Give Thanks for Holy Communion
Today's Devotional
Read John 6:49-59
I. Our Lord gave the instruction recorded in our passage in the one synagogue in all the world, it seems, which had over its door the bas-relief of a pot of manna rather than that of a seven-branched candle stick. Recently the remains of this synagogue have been exhumed, and found in remarkable preservation.… It is as though our Lord meant to preserve a monument of the sermon in which He first explicitly revealed His intention of giving us the manna of his blessed body under veils of bread and wine. And it is peculiarly appropriate that the mysterious food of angels which God rained upon His ancient Church in the wilderness should have been thus used as a type of the Sacrament of Love. “Manna” means “What is it?,” suggesting the mysterious nature of this Gift from our Savior to His Church in her pilgrimage.
II. Even the manna of the wildernesss had great power to preserve the children of Israel through all their long wanderings. Moses reminded them, at the end of the journey through the desert, that their clothing and shoes had not grown old upon them during forty years (Deuteronomy 29:5). But our Lord pointed out to the Jews that the Blessed Sacrament far transcends this miraculous virtue of the food given their forefathers. “Your fathers,” He said, “did eat manna in the wilderness and are dead. This is the Bread which cometh down from Heaven, that a man may eat thereof and not die.…Whoso eateth My Flesh, and drinketh My Blood, hath eternal life; and I will raise him up at the last day.”

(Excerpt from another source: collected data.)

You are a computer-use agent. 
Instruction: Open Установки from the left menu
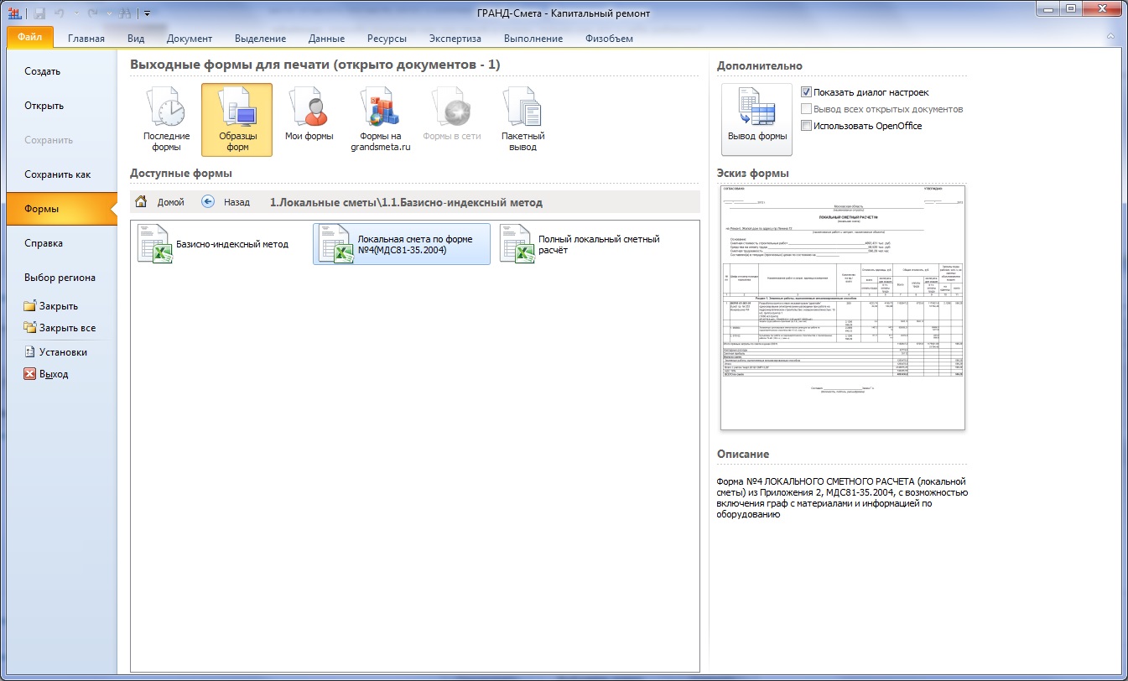(63, 352)
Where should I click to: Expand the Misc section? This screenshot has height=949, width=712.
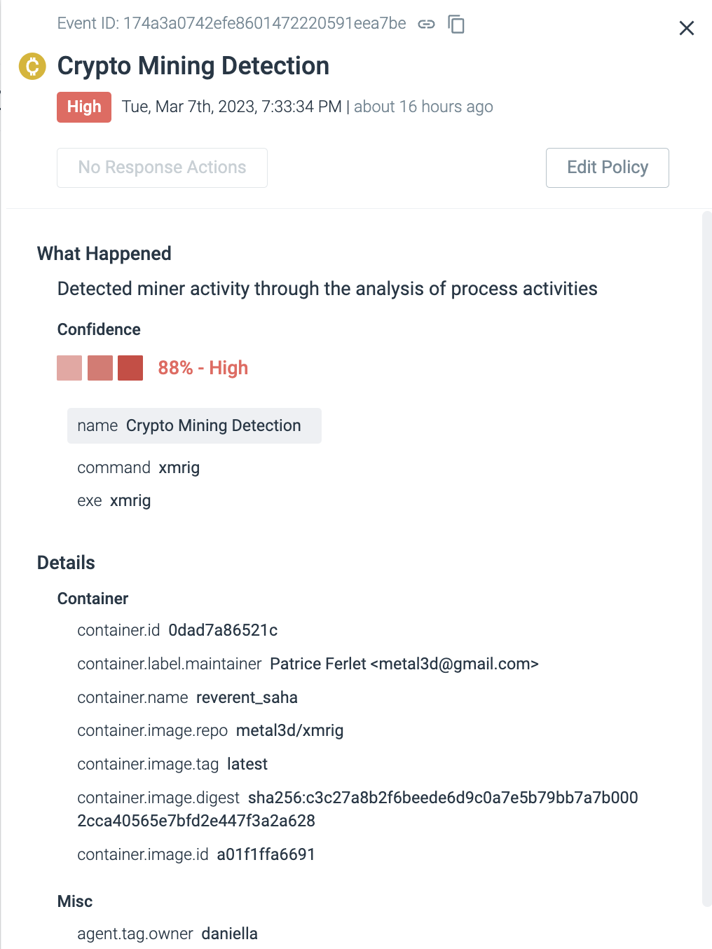coord(74,901)
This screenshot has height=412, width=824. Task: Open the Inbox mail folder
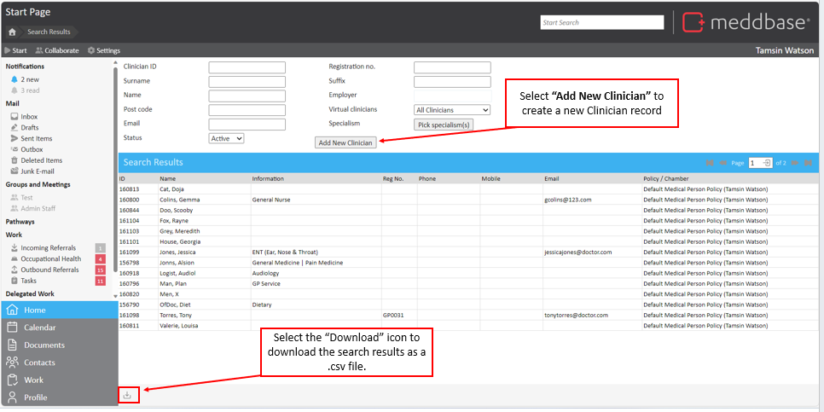(x=29, y=116)
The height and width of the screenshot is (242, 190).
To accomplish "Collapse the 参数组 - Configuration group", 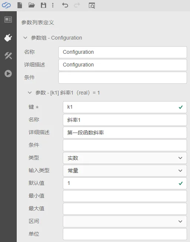I will pyautogui.click(x=25, y=38).
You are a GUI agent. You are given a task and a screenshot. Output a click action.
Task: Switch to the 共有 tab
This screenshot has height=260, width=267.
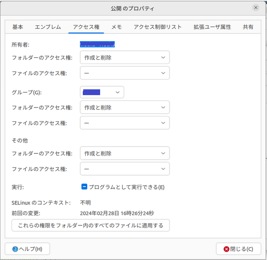[x=248, y=27]

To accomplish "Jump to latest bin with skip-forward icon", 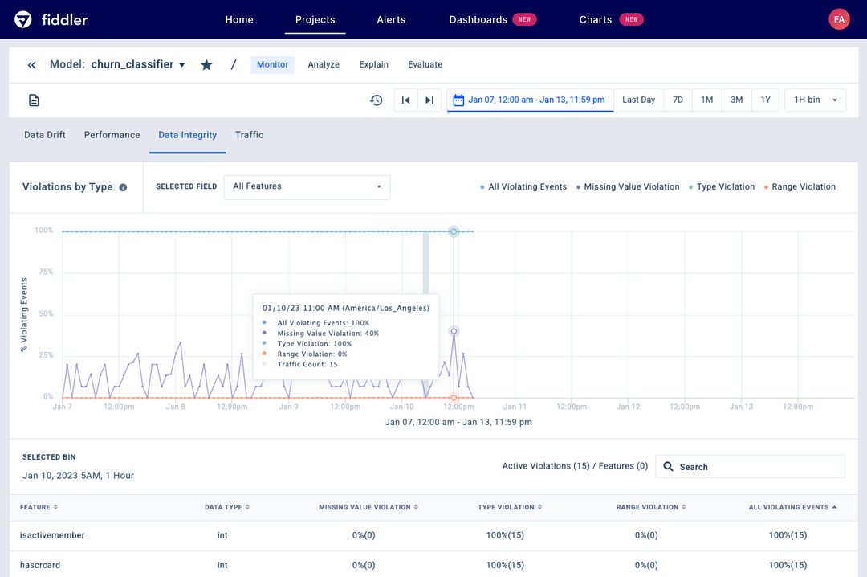I will 430,100.
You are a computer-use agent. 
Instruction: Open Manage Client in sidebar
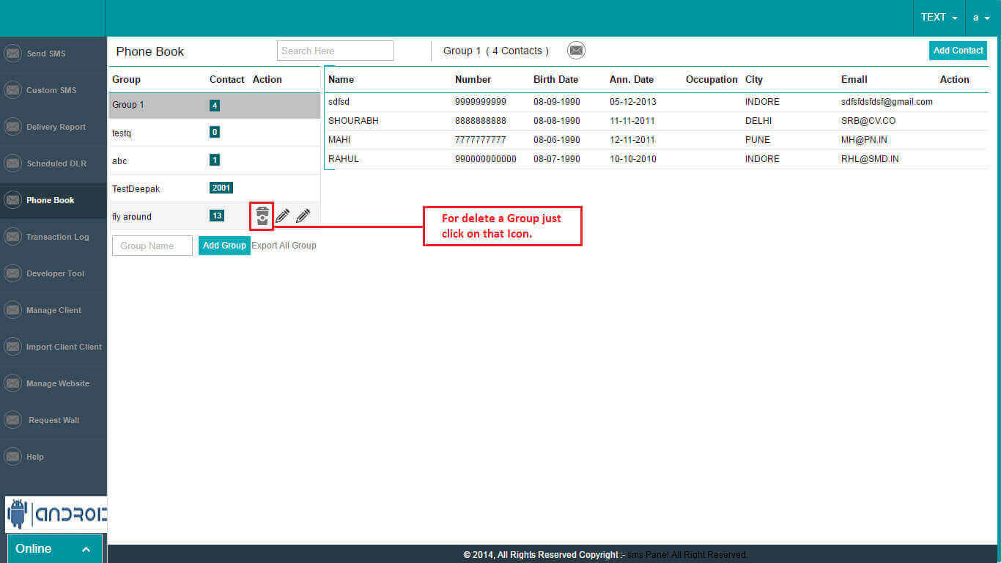coord(53,310)
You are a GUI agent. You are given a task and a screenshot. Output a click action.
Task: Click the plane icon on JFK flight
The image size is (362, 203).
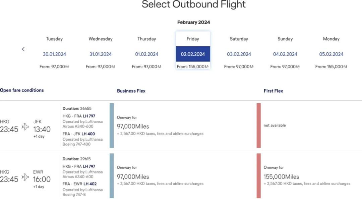pos(25,126)
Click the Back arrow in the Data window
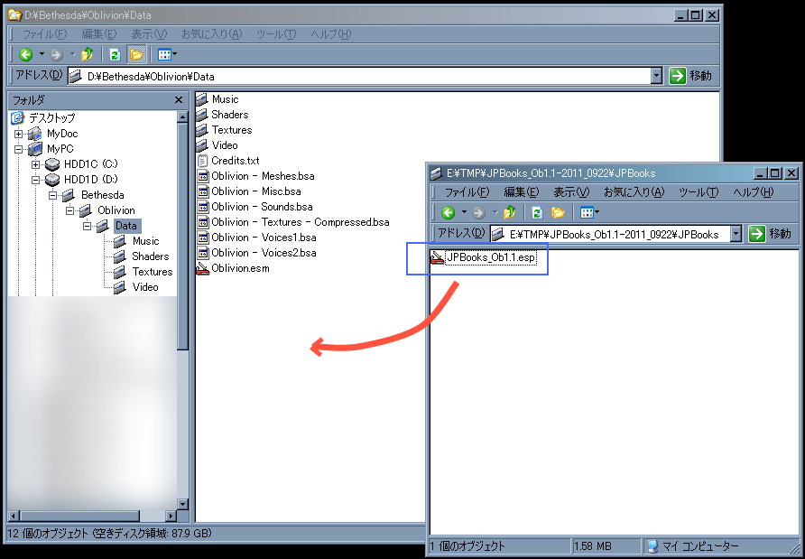Image resolution: width=805 pixels, height=559 pixels. click(25, 55)
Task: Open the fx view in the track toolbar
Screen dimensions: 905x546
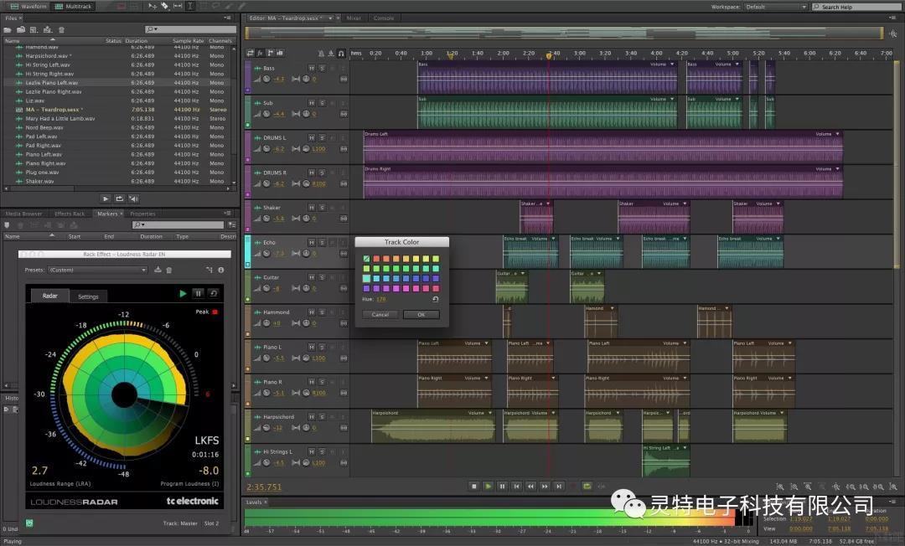Action: (x=261, y=53)
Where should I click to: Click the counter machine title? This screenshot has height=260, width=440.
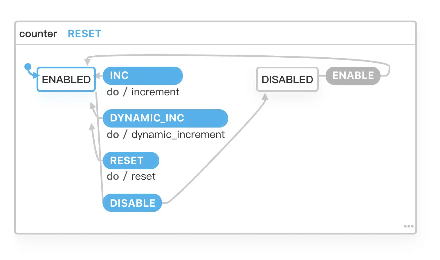click(38, 34)
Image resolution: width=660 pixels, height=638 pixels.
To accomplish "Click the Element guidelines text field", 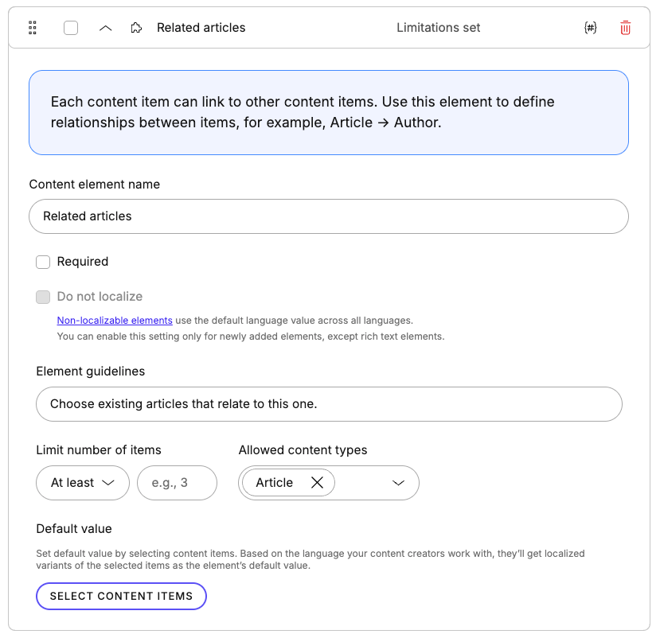I will click(x=328, y=404).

III. The manna fell from the sky each morning until the seventh, but Christ comes to us daily in the Eucharist. The manna fell as the dew, and our Lord said of his Church “I will be as the dew unto” My people (Hosea 14:5). The bread in the wilderness had every delight and agreed to every taste, we are told, seeming to one as honey (Exodus 16:31), and to another like fresh oil (Numbers 11:8). So it is that every person of whatever temperament finds his perfect satisfaction in the Blessed Sacrament. The people of Gennesaret, with such various ills, received each one the healing, comfort and help which he needed, by touching Jesus, even if it were but the border of his garment (Mark 6:56).
About the author and the source
Fr. Jessie McVeigh Harrison (1878–1959) wrote popular Advent and Lenten devotionals on the Gospels of Luke and John as well as his Daily Meditations. He was a member of the Order of the Holy Cross.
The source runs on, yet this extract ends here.